Now, THE PROPHET didn’t like my response, and countered with a number of questions, which I gladly answered and will repeat here because two of those questions missed the point, and including them helps illustrate what the real questions are.

“Would you take action?”: Yes!
(I don’t care if you agree or disagree with my viewpoint, or THE PROPHET‘s viewpoint, as this is not the point.)

“Would you use all tools available?”: YES!
(Again, I don’t care if you agree or disagree with my viewpoint, or THE PROPHET‘s viewpoint, as this not the point either.)

“Would you trust the tools blindly?“: No!

“Would you rush them into deployment without proper field testing and safeguards?”: NO!

That’s the point. All the hype and promises are resulting in an implicit trust of AI when it should be “Trust … But Verify!“. It’s usually the omission of just one extra step, which is usually just a few minutes of extra human review, that is the difference between success and accuracy vs. failure and widespread destruction. And this is true both in war and in business decisions that impact your supply chain.

This is why I continue to so strongly caution against the use of “autonomous AI” when it is largely built on systems that are flawed at the core, where hallucinations are part of the core function, and one subtle change in a prompt or query can result in a completely different output.
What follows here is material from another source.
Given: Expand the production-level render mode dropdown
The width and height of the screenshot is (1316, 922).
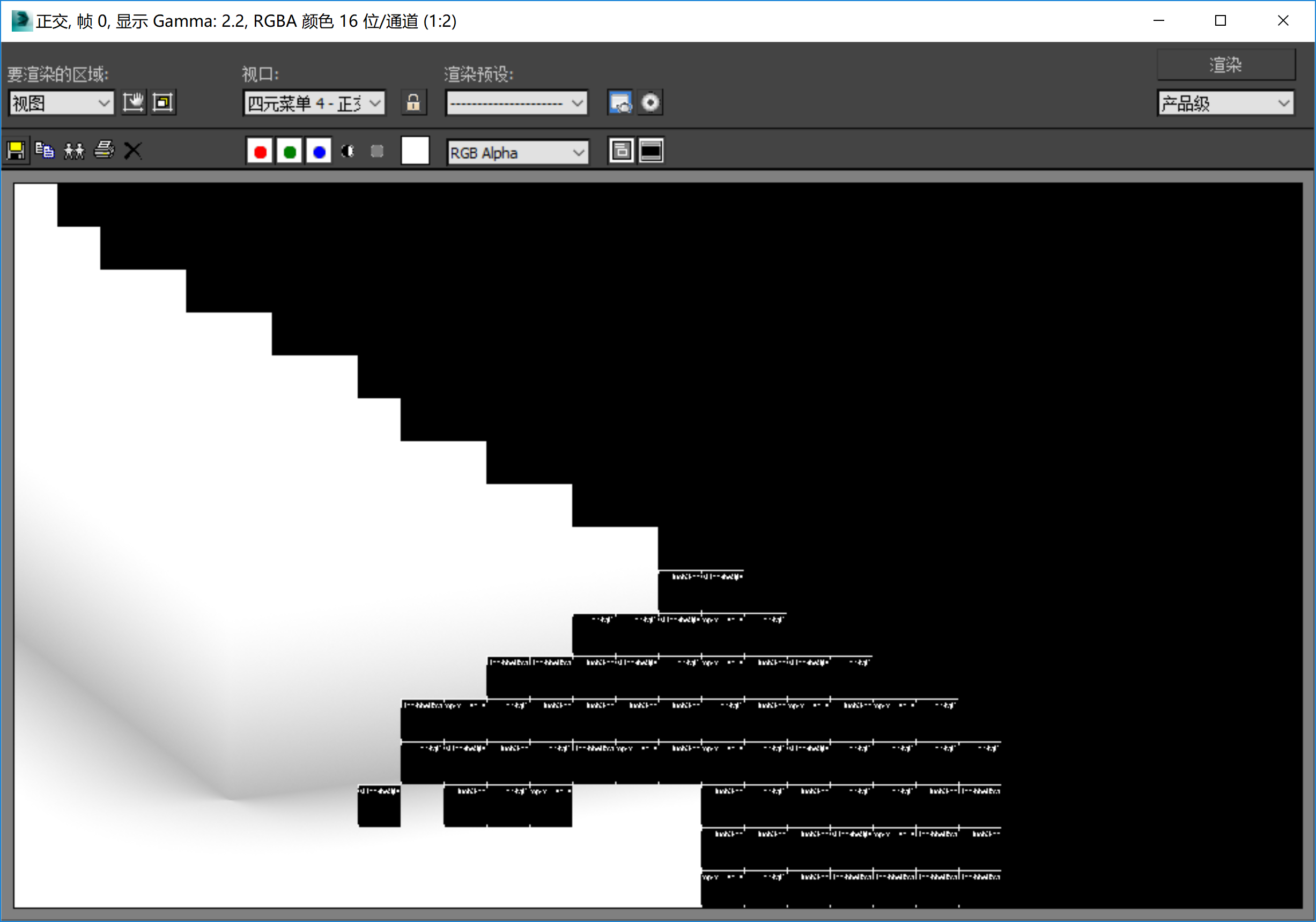Looking at the screenshot, I should [x=1225, y=103].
The reality is that, while you need modern tech platforms, constant intelligence monitoring, and pre-defined mitigation strategies just to survive, you usually don’t need AI. (Or at least not the “AI” they are selling … which, as you guessed, isn’t “AI” at all.)
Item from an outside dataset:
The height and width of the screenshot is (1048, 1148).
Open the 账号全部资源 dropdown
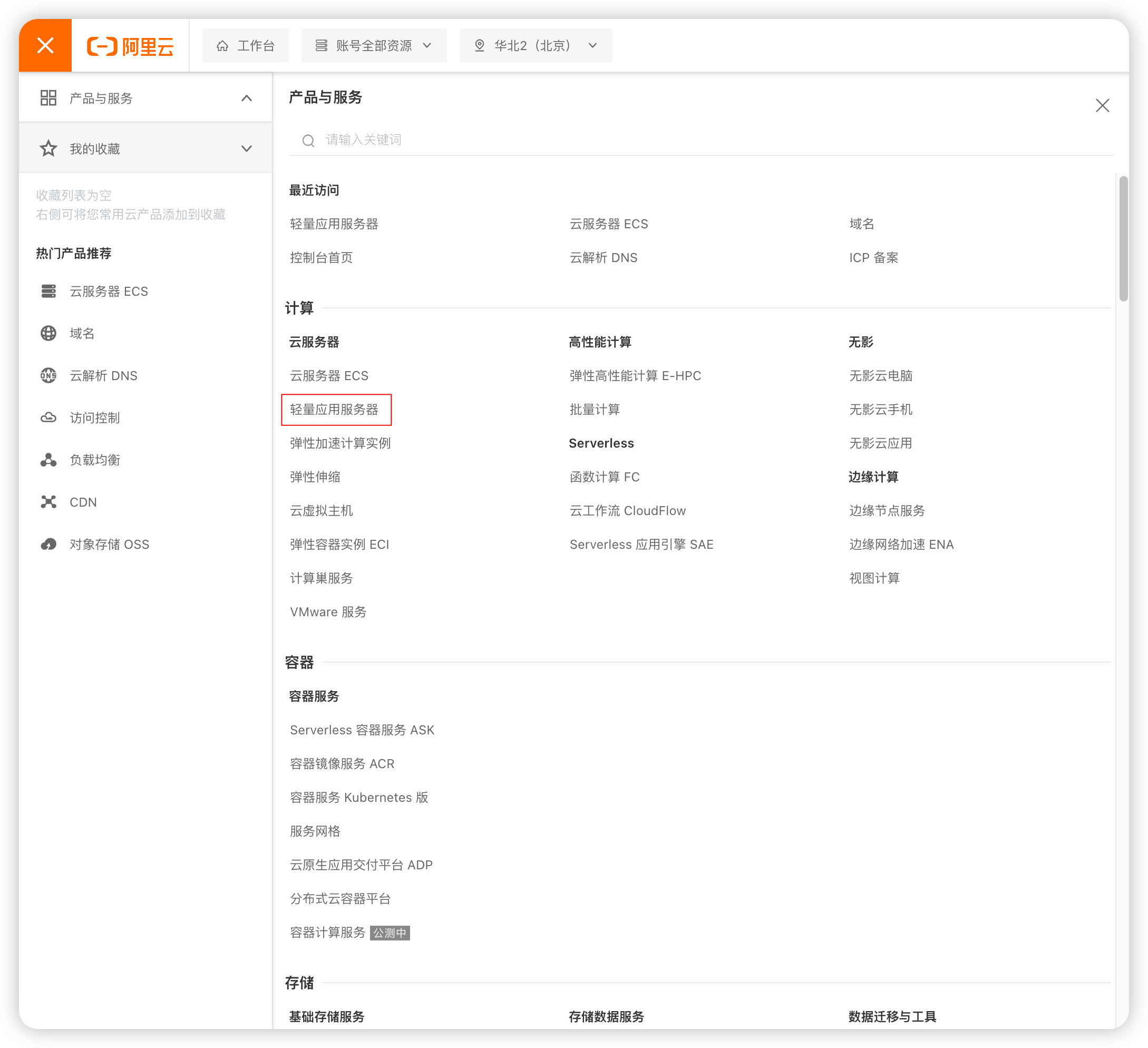pos(374,45)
What you do need to do is prepare for AI. If you do that, which involves:

  • getting your data under control
  • building an infrastructure for connectivity, process, and data integration
  • updating your processes for modern environments
  • training your talent accordingly

You will find that you have

  • put data at the core of not just category strategy, but overall operations
  • expanded your definition of risk to include price, partners, and related information flows
  • identified where automation fits; where optimization, analytics, and machine learning fits; and where “AI” doesn’t actually add any additional value
  • figured out that Employees backed by Augmented Intelligence and agents with escalating, but still restricted in critical situations, automation privileges as they learn from those human are best
  • developed a much better understanding of multi-tier exposure
  • begun the process of transitioning to a new, alert, organizational state where you are continually monitoring, optimizing, and re-planning your supply chain in response to emerging disruptive threats … and, as Koray Köse (who we may have to start calling The Oracle due to the insightful nature of his posts) points out, this is where you need to be

… and this is everything THE PROPHET says you need. Most importantly, all of this just might be accomplished without any modern AI (and definitely no BS AI Employees) at all!